Sodexo Americas developed a D&I scorecard in 2002 and has refined it over the years. The scorecard is reviewed and reported monthly. The quantitative part examines how many women and minority employees are hired, retained, and promoted. The qualitative part looks at aspects such as mentoring and support for employee resource groups. The scorecard is reviewed and reported out monthly and is used in part to determine 15% of executive bonuses and between 10% and 15% of manager bonuses.

“I don’t want to mislead anyone,” says Gerri Mason Hall, the chief diversity and social responsibility officer at Sodexo Americas. “It’s not the end-all and be-all. But it is an absolutely important tool for us.”

Every month, the Office of Equality at Salesforce delivers a diversity scorecard to leaders who have more than 500 reports or who have a “large ability” to hire. The scorecard tracks the number and percentage of women and underrepresented minorities in that leader’s organization as well as the number of women and underrepresented minorities hired into their organization in the previous month, the number promoted, and the number who left the company.

“With the scorecards,” says Molly Ford, the vice president of global equality programs at Salesforce, “we’re using data to speak to executives in a language they’re used to.” Quarterly scorecards are also created to share with senior leaders in an operations review staff meeting. “I want to give my executives,” Molly says, “the same rigor that they’re looking at their pipeline or their sales numbers, the same rigor that they’re looking at their people analytics data and dashboard.”

4. Blended D&I metrics that look at multiple factors will help you avoid legal and managerial pitfalls

Make no mistake, a scorecard and executive accountability can help drive change — 41% of Sodexo’s North American leaders are from underrepresented groups, 40% are women.

But a scorecard, particularly when linked to compensation, is fraught with dangers both legal and managerial. In the United States, for example, the Equal Employment Opportunity Commission has told companies to be careful about setting targets that discriminate against nonminority candidates or employees.

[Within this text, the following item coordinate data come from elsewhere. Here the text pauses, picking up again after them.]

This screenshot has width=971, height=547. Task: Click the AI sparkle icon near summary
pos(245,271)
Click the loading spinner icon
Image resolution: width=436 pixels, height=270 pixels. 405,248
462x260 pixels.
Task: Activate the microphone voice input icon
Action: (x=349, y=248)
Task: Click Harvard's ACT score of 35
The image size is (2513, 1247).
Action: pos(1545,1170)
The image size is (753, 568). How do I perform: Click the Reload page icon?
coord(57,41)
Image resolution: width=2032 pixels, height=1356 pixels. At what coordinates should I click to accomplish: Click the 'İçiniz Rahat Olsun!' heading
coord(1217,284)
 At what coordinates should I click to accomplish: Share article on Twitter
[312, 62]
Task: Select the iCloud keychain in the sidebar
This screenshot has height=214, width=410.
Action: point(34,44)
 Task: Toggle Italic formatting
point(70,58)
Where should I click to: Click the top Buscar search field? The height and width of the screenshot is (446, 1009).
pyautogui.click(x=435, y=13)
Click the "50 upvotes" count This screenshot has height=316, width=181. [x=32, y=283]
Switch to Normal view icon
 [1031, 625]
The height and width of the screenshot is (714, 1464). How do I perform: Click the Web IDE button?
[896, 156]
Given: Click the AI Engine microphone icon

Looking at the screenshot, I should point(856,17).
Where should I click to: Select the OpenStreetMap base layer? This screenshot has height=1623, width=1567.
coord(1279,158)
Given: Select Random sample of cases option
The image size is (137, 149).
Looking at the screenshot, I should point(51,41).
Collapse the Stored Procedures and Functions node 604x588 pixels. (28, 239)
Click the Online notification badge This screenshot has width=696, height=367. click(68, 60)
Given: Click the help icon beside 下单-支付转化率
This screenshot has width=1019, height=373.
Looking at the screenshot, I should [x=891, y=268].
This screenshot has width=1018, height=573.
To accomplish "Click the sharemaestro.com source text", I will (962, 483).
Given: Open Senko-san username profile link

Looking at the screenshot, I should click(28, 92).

“[D]iversity initiatives that are too rigid, or treat nonminority candidates unfairly, or have a demonstrable negative impact on others based primarily on profile factors such as gender, age, or race, could trigger claims of discrimination from job applicants or employees who do not fall within the parameters of the company’s diversity targets,” warns a blog post from Jill Kahn Marshall, a partner at Reavis Page Jump LLP, a law firm with offices in New York and Connecticut.

Strict hiring and promotion quotas can also undermine employee engagement and morale by suggesting that people are being hired or promoted because of something other than performance. And that can create an environment that both minority and nonminority employees find disgruntling.

Jill Kahn Marshall’s blog post suggests that employers adopt “policies that focus on flexible targets which allow managers to factor diversity into their decision-making as a ‘plus,’ while continuing to consider all candidates, inclusively, and without overreactive or unreasonably heightened emphasis on profile.”

Make sure your company looks not only at hiring, retention, and promotion numbers but at how managers mentor, sponsor, and otherwise develop diverse talent. And scour your hiring process for more than just your hiring outcomes. Keep track of the diversity in your talent pipeline, in your applicant pools, and, importantly, on your interview panels and hiring committees.

Final thoughts: Let your diversity metrics help you reach your most ambitious goals

Creating companies that allow every employee, regardless of background, to reach their potential and to feel included is the right thing for business.

As BHP started making inroads on its goal to bring gender parity to its workforce, Fiona Vines noted something powerful in the data they were mining. “Our own data,” she says, “has shown us that our more diverse and inclusive teams are significantly safer, which is the most important metric in mining; more productive in some areas of production; and definitely more engaged.”

Ultimately, it may be the business metrics you are already tracking that best capture the progress your organization is making on its D&I ambitions.